▶ **EXERCISE DETAILS**
Swap "screenshot" for "capture" in the data, starting with the line that contains "Click the line starting with 複数の個人" and going on through the line that contains "coord(87,585)". Give back only those lines, with everything else left unchanged.

Excerpt from a dataset:
+++

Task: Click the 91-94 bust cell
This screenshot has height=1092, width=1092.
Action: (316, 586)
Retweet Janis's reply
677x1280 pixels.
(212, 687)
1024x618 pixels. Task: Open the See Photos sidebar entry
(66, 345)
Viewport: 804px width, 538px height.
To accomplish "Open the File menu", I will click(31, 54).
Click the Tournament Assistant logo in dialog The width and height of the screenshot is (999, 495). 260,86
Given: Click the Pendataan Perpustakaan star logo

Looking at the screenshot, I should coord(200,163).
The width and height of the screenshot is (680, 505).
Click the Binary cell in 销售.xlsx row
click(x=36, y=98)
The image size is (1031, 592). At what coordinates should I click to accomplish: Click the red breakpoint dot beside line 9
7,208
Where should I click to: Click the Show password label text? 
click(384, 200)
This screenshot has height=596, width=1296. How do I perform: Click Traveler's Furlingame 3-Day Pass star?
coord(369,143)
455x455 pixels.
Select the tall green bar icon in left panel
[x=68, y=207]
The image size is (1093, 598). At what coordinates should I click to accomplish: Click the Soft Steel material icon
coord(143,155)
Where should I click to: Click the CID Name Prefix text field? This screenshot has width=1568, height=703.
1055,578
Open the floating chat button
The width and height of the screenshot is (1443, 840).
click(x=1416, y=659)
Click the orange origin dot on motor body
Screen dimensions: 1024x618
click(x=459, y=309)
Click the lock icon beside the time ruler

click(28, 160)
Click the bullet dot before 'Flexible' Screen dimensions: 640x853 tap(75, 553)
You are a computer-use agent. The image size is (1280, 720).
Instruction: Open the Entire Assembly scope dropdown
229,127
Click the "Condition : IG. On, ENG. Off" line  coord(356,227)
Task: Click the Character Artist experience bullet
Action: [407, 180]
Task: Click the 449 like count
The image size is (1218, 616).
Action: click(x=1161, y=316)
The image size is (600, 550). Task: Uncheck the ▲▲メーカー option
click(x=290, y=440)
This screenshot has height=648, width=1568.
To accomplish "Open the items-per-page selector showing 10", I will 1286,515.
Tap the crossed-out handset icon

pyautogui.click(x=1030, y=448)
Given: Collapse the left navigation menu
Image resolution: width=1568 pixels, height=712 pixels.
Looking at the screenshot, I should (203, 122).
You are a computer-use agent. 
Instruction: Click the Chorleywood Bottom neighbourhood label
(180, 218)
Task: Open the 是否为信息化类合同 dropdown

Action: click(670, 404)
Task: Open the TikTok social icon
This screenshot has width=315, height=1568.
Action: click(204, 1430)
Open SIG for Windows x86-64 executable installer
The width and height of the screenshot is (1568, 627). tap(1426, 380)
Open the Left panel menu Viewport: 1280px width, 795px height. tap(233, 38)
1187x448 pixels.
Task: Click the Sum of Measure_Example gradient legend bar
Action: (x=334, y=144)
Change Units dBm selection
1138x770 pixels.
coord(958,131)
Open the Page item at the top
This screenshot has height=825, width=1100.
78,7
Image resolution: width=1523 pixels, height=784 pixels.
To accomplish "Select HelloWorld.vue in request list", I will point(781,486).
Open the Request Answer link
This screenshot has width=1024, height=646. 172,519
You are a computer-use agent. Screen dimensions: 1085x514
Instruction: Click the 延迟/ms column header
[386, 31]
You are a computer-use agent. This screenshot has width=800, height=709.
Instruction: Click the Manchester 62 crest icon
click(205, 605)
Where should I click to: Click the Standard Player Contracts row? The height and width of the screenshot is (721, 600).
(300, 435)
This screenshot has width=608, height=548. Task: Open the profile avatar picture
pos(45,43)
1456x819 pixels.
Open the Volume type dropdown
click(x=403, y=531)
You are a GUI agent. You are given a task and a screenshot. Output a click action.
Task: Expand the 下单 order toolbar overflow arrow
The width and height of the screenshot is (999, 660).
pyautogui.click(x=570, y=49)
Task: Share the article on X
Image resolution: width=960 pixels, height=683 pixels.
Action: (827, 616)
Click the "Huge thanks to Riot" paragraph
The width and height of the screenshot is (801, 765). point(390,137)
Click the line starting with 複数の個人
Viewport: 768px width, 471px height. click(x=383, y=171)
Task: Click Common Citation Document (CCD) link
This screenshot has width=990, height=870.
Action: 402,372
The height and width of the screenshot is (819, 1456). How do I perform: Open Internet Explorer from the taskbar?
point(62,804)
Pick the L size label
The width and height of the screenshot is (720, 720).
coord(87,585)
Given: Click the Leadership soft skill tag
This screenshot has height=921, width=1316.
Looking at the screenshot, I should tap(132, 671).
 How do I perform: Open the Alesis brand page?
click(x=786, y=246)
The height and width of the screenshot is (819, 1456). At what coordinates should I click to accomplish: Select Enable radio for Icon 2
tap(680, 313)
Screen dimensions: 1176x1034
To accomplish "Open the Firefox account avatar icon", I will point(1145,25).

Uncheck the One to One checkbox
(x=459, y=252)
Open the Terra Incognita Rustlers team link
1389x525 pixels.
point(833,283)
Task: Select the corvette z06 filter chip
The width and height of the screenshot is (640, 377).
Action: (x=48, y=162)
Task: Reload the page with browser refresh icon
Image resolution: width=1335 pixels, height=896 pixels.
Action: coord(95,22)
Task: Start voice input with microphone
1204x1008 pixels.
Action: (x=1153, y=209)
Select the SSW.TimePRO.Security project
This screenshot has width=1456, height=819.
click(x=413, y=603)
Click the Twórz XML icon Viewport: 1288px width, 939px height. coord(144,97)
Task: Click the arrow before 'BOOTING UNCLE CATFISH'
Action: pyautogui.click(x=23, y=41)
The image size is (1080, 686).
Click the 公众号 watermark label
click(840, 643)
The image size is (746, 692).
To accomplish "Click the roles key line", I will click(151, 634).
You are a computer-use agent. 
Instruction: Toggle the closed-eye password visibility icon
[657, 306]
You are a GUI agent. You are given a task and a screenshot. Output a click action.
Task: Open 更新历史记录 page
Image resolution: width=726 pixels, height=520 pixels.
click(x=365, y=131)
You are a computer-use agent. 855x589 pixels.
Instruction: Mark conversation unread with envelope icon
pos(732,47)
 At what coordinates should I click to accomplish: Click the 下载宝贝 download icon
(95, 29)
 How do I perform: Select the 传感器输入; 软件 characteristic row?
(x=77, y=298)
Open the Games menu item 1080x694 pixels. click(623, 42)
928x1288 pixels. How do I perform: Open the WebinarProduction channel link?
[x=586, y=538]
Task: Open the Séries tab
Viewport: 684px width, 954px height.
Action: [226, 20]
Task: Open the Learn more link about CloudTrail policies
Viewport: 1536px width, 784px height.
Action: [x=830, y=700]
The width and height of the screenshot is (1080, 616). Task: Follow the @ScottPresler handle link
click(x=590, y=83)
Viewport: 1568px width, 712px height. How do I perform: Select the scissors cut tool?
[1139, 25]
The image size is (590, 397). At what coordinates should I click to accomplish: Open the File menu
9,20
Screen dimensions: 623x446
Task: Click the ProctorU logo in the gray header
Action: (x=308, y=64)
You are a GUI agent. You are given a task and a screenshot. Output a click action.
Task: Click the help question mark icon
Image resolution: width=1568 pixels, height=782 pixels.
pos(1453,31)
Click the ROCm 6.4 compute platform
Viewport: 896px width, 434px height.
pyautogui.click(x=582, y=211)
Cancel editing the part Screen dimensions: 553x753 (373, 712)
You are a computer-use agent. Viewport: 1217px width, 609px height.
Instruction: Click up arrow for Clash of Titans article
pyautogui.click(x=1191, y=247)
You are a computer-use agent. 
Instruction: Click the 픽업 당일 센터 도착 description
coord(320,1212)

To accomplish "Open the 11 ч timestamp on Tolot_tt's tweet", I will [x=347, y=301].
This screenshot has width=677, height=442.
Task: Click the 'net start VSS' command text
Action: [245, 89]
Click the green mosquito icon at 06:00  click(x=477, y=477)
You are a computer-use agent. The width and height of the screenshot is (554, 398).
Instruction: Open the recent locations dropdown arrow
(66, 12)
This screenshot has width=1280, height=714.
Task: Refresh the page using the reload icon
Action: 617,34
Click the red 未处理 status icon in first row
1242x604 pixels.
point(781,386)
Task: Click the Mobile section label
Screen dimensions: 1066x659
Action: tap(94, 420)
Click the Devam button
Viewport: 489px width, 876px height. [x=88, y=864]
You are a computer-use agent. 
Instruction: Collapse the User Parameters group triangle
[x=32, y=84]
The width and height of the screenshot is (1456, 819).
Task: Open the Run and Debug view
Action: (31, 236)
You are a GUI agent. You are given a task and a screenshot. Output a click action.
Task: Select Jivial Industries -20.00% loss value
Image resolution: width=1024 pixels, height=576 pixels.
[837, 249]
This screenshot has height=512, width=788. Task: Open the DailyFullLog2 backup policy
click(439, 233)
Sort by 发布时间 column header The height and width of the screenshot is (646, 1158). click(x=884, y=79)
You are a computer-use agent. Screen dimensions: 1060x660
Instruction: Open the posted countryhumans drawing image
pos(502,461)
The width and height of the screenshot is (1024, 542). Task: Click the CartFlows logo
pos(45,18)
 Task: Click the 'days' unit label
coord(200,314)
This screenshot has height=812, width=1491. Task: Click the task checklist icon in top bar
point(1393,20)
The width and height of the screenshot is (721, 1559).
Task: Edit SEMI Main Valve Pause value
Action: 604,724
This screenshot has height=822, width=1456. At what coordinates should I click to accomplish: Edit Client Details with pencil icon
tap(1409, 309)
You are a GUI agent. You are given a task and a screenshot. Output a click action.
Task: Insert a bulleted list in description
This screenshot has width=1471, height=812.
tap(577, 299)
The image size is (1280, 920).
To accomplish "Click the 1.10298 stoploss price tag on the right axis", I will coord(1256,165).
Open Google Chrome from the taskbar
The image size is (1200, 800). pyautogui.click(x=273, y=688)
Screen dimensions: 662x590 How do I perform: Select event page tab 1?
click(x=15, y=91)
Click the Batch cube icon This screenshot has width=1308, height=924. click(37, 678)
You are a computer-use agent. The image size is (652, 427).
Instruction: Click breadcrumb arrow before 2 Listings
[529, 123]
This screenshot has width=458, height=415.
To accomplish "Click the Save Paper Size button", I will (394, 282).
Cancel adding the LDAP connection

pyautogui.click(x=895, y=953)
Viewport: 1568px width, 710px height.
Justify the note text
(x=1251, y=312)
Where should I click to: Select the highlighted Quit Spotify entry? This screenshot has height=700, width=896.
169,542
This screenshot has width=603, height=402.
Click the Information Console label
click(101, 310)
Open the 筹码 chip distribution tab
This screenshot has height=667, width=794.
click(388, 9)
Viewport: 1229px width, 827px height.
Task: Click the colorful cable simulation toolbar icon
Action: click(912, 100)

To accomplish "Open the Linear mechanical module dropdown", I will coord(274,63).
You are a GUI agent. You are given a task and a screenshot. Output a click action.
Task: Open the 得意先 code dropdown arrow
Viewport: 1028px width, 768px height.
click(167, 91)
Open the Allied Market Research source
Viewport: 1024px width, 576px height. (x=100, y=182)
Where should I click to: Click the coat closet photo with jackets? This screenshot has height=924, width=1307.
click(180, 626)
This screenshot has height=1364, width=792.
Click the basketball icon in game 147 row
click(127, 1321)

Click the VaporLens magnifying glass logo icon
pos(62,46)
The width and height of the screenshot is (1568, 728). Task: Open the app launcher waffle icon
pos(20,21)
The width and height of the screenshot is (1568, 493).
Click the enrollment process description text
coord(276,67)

+++

▶ **THE RESULT**
Click the line starting with 複数の個人
Viewport: 768px width, 471px height. click(x=383, y=171)
Task: Click Common Citation Document (CCD) link
This capture has width=990, height=870.
Action: 402,372
The height and width of the capture is (819, 1456). How do I perform: Open Internet Explorer from the taskbar?
point(62,804)
Pick the L size label
The width and height of the capture is (720, 720).
coord(87,585)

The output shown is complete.